Auf der Basis aktueller repräsentativer Umfragedaten aus unserer Studie BioMentalitäten 2021 (n=4000) untersuchen wir Spannungsverhältnisse auf der Ebene von Einstellungen und Haltungen der Bevölkerung zu einer auf nachwachsenden Rohstoffen basierenden Wirtschaft und der damit verbundenen Vorstellungen von sozial-ökologischer Transformation. Im Unterschied zu bisherigen Bevölkerungsbefragungen zur Bioökonomie, die auf Fragen des Wissens über und der Akzeptanz  von Bioökonomie und spezifischen Technologien fokussieren, stehen hierbei aus relational-soziologischer Sicht die wechselseitigen Zusammenhänge zwischen den Ebenen von Einstellungen, sozialstrukturellen Positionen und Praktiken im Vordergrund. Ausgehend von Bourdieus Konzeptionen von Habitus und Praxis begreifen wir die in der Befragung geäußerten Haltungen zum biobasierten Wirtschaften als Ausdruck tiefer liegender grundlegender Einstellungsmuster (Mentalitäten), die von sozialen Erfahrungen und sozioökonomischen Bedingungen geprägt sind und im alltäglichen Handeln sowie in Positionierungen zu unterschiedlichsten Einzelfragen zum Ausdruck kommen.
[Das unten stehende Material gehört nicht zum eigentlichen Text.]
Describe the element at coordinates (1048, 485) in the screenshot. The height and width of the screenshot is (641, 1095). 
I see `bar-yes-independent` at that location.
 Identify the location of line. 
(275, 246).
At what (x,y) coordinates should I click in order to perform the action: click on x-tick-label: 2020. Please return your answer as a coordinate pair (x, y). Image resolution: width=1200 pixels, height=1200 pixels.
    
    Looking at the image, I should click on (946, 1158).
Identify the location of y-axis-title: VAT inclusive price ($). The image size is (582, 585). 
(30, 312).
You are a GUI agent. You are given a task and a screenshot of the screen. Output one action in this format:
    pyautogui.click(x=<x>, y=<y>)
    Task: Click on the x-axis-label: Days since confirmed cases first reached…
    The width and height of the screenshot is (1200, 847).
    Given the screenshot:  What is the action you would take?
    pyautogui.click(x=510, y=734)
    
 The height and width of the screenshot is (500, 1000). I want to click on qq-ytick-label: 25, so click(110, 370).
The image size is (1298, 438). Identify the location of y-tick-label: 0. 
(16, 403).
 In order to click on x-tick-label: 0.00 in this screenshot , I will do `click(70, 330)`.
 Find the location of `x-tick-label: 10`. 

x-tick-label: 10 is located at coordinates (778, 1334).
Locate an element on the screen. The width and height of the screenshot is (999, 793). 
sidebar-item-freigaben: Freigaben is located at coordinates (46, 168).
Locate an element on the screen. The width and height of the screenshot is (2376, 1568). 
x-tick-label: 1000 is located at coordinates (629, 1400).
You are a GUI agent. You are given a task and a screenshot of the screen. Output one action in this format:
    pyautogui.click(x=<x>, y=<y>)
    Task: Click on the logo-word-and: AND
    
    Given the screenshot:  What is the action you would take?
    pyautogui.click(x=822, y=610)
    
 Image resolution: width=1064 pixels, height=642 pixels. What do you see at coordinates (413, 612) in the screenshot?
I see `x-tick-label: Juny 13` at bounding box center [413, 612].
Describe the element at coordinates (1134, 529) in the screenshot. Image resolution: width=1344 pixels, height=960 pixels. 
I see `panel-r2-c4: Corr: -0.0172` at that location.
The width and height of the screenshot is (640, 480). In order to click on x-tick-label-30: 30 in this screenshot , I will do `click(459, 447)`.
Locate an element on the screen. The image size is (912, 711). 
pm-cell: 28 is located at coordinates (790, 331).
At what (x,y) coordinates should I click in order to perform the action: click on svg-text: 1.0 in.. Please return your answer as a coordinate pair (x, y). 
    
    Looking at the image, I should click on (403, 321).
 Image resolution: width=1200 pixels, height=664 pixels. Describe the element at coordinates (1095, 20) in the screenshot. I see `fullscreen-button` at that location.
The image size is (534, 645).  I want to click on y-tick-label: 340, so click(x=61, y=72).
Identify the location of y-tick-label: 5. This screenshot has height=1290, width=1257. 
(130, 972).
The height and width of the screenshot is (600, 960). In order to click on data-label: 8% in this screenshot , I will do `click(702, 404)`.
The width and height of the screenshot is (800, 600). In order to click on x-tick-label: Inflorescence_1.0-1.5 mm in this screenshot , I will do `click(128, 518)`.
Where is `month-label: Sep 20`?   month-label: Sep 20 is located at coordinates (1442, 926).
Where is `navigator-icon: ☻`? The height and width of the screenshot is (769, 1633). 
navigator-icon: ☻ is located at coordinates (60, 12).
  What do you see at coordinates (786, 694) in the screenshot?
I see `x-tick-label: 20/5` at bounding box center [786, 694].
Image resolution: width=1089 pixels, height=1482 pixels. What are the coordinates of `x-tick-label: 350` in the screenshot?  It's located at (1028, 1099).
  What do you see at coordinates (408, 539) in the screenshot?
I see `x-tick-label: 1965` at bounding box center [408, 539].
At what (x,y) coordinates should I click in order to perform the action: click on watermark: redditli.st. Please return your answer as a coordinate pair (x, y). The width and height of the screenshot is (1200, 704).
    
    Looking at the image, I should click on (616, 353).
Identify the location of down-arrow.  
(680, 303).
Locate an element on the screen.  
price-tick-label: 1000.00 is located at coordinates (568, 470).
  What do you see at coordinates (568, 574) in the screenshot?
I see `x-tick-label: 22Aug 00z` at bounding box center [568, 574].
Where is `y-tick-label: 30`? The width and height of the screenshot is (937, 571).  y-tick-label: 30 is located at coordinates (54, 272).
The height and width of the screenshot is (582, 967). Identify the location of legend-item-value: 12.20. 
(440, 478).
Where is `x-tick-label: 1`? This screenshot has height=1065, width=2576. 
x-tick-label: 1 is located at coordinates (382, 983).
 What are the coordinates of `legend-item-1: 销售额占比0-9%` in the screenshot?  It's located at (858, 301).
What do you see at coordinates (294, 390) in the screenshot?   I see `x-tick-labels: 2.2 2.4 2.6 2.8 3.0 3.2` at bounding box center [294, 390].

Neben spezifischen bioökonomierelevanten Fragen deckt unsere Befragung deshalb ein breiteres Spektrum sozial-ökologisch relevanter Fragen ab, z.B. nach den Grenzen des Wachstums, der Rolle von Technologie, Grundlogiken sozialer Beziehungen, Haltungen zu gesellschaftlicher Modernisierung oder Ungleichheit und verschiedene Aspekte der Nachhaltigkeit wie Klimapolitik und Naturschutz. Durch deren Einbezug lassen sich sozial-ökologische Mentalitäten identifizieren, deren Unterscheidung differenzierte Rekonstruktions- und Erklärungsmöglichkeiten für Nachhaltigkeits- und Transformationskonflikte bietet, die über sozioökonomische oder ideologische Engführungen hinausgehen.

Wir stellen erste Ergebnisse aus unserer Studie vor, diskutieren die mit Spannungsverhältnissen auf der Mentalitätsebene verbundenen sozialen Ungleichheiten (bspw. hinsichtlich Altersgruppen, Gender, Bildung, Beruf oder Einkommen) und systematisch differierenden Praxismuster (Lebensweisen) sowie die sich daraus abzeichnenden Konfliktlinien im Hinblick auf bioökonomische und andere Dimensionen von Transformation. Darüber hinaus geben wir einen ersten Einblick in die relationalen statistischen Analysen, mit welchen wir eine mehrdimensionale Landkarte des sozial-ökologischen Transformationskonflikts auf der Ebene von Mentalitäten und Lebensweisen in der deutschen Bevölkerung erarbeiten.